Galdrastafir - Le Gapaldur et Ginfaxi

Le Gapaldur et Ginfaxi, Force et Victoire

La magie islandaise du moyen âge compilée principalement dans un ouvrage du nom de Galdrabók (le livre de la magie) prend ses racines dans son passé païen. Bien qu’ayant reçu certaines influences chrétiennes, cette magie islandaise reste dans le fond très païenne. Le christianisme la condamna d’ailleurs à maintes reprises, à tel point que de nombreuses personnes furent brûlées vives sur le bûcher "purificateur" pour la simple possession d’une rune. Cette magie islandaise se compose entre autres des Galdrastafir. Ce terme de Galdrastafir se traduit par "bâtonnets, ou baguettes magiques". Ces Galdrastafir sont la plupart du temps des évolutions graphiques à partir des anciennes runes islandaises. Leurs combinaisons donnèrent le jour à de puissants talismans dont la finalité était très variée. Certains de ces talismans avaient pour fonction la protection, d’autres la malédiction, et en règle générale, ils devaient favoriser l’aide dans certaines entreprises concrètes. 

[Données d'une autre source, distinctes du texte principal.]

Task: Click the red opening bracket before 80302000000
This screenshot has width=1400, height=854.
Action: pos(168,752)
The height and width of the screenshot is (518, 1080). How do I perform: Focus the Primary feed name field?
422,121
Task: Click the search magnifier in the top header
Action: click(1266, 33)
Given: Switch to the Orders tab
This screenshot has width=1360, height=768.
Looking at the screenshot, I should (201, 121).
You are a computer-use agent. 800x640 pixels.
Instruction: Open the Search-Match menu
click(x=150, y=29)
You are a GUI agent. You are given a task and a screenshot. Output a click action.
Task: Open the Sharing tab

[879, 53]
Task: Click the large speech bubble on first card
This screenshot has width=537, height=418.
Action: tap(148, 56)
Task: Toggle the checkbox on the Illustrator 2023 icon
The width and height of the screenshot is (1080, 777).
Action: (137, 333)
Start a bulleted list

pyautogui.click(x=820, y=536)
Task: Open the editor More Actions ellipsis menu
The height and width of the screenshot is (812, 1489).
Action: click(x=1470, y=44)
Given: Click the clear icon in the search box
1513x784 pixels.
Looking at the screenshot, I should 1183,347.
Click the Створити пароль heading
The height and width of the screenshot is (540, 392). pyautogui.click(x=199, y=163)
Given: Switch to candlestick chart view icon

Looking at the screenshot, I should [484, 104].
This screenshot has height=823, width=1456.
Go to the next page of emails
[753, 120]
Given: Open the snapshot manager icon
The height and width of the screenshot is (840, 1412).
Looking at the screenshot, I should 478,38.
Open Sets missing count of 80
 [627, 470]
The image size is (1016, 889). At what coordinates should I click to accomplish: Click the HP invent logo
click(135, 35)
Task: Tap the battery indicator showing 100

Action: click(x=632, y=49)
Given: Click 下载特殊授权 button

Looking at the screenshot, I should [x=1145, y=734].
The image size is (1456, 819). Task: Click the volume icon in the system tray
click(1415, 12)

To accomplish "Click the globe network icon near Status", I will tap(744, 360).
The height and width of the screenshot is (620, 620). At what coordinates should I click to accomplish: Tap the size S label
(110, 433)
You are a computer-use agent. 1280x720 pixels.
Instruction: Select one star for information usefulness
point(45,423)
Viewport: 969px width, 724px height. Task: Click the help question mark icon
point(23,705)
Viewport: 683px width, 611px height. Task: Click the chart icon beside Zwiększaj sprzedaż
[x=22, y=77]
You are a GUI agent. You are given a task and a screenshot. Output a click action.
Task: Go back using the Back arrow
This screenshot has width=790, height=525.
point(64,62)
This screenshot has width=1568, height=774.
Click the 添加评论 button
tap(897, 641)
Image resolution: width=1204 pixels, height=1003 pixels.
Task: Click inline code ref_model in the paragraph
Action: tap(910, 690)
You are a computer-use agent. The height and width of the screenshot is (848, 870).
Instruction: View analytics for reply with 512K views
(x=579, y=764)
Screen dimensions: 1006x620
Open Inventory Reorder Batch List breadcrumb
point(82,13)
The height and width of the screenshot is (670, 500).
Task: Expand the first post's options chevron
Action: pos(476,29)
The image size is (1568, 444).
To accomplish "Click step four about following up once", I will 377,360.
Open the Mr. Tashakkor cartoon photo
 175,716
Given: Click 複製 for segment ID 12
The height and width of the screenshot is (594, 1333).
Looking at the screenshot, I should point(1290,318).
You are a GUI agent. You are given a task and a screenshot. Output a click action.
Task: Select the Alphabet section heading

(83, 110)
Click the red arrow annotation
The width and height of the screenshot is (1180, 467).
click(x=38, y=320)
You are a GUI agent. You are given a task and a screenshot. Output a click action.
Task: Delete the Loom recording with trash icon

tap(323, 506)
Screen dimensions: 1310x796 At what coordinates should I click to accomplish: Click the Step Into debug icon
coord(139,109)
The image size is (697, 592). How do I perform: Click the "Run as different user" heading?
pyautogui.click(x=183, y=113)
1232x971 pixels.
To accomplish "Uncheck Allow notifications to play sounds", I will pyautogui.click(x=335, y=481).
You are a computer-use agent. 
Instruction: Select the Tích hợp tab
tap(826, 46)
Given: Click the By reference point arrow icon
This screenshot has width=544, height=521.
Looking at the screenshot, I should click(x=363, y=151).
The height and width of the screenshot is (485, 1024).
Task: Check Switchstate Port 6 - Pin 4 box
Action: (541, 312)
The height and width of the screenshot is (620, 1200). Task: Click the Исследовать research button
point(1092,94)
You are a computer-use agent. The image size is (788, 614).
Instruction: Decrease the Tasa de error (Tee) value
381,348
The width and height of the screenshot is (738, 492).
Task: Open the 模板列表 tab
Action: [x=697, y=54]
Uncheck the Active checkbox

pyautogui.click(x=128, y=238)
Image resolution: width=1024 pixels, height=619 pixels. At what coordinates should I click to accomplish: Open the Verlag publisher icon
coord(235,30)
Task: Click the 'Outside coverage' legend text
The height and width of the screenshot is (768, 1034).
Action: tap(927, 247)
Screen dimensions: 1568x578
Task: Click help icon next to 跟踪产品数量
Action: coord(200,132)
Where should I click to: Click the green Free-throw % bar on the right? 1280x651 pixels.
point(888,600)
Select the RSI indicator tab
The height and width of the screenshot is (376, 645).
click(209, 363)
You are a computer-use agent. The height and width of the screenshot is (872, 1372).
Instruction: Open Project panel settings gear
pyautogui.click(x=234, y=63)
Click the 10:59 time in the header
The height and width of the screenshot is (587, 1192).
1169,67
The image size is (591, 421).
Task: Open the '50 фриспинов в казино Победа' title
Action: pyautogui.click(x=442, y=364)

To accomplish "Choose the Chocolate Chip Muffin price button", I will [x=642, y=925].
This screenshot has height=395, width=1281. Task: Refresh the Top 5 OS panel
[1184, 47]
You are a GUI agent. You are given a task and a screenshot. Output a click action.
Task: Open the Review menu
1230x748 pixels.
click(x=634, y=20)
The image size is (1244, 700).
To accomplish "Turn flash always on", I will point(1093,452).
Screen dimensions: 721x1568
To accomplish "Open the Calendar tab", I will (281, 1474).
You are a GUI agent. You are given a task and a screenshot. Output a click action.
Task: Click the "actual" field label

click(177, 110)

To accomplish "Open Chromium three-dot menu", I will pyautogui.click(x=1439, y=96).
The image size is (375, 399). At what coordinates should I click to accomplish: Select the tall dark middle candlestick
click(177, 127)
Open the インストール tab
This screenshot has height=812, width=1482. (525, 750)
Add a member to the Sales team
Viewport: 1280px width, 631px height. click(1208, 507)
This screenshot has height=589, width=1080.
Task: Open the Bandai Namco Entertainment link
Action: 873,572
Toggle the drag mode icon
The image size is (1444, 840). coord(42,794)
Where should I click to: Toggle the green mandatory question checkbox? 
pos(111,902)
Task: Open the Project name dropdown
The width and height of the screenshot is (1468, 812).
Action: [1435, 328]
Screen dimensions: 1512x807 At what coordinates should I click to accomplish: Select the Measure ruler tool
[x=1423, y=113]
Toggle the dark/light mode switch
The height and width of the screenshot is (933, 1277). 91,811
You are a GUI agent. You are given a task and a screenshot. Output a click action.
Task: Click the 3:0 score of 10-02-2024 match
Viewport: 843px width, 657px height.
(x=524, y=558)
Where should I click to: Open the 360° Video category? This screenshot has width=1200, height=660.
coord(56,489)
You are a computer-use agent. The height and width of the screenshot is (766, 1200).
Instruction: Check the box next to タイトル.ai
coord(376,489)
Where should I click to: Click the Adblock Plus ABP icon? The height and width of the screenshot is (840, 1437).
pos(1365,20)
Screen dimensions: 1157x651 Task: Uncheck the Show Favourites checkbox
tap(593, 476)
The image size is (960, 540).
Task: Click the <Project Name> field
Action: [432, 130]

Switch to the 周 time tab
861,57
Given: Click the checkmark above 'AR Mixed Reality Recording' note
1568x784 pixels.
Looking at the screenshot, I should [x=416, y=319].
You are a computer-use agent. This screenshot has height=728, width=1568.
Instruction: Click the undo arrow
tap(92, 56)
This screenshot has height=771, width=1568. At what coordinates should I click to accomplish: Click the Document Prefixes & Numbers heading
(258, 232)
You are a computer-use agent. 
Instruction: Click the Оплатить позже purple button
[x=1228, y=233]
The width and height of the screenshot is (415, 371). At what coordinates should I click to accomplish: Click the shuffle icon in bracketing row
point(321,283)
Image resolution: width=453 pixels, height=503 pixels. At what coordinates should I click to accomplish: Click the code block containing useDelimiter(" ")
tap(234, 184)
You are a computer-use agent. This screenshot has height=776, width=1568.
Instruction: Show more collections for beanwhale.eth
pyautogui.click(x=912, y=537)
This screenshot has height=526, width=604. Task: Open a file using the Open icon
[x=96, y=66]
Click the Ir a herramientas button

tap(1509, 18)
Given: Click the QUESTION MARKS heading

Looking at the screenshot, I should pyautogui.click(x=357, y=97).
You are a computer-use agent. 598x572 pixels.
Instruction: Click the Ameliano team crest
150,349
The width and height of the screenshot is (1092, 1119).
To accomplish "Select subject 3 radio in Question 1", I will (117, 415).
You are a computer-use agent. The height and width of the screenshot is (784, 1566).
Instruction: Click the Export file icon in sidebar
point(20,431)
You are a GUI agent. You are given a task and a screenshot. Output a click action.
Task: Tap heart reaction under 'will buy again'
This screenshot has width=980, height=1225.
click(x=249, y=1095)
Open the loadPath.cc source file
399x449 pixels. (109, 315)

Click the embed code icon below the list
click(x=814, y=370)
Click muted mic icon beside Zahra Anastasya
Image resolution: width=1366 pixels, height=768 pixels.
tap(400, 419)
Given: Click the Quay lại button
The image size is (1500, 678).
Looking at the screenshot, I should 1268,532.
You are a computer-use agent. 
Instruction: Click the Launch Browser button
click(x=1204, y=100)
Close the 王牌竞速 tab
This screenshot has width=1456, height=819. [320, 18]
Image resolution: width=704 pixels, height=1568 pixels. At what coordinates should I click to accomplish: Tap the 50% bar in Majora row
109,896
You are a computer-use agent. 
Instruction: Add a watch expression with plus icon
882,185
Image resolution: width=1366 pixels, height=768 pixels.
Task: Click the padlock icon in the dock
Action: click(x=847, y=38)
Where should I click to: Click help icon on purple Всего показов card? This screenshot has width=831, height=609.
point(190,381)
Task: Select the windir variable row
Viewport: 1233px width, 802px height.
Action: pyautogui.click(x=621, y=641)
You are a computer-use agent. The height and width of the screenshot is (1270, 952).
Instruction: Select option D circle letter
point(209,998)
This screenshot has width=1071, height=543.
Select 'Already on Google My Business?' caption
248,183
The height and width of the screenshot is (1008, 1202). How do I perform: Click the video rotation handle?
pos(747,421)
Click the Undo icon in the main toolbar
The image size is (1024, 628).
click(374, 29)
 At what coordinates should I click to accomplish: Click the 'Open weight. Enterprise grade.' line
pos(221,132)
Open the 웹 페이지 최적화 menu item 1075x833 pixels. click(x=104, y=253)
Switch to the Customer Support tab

Les Galdrastafir que l’on peut observer au centre de l’image composent deux talismans qu’il fallait utiliser en même temps. Le talisman à gauche se nomme Gapaldur, et celui à droite s’appelle Ginfaxi. Ces talismans étaient censés apporter force, courage, et victoire pour le combat. Ils étaient surtout utilisés durant la glíma, une lutte traditionnelle islandaise dont les origines remontent à l’époque viking. Le lutteur qui voulait bénéficier du pouvoir magique de ces deux talismans, devait les mettre dans ses chaussures: il devait placer le Gapaldur sous le talon du pied droit, et le Ginfaxi sous les orteils du pied gauche. 

Le graphisme de ces talismans est intéressant car il nous plonge encore une fois dans le symbolisme païen des anciens Vikings. 

 

 

Le Gapaldur est composé de 8 runes MAN, la rune de l’homme, une protection pour l’homme réalisé dans toute sa force. Le chiffre 8 nous renvoie à la notion d’un cycle qui se termine, une phase réalisée et achevée. 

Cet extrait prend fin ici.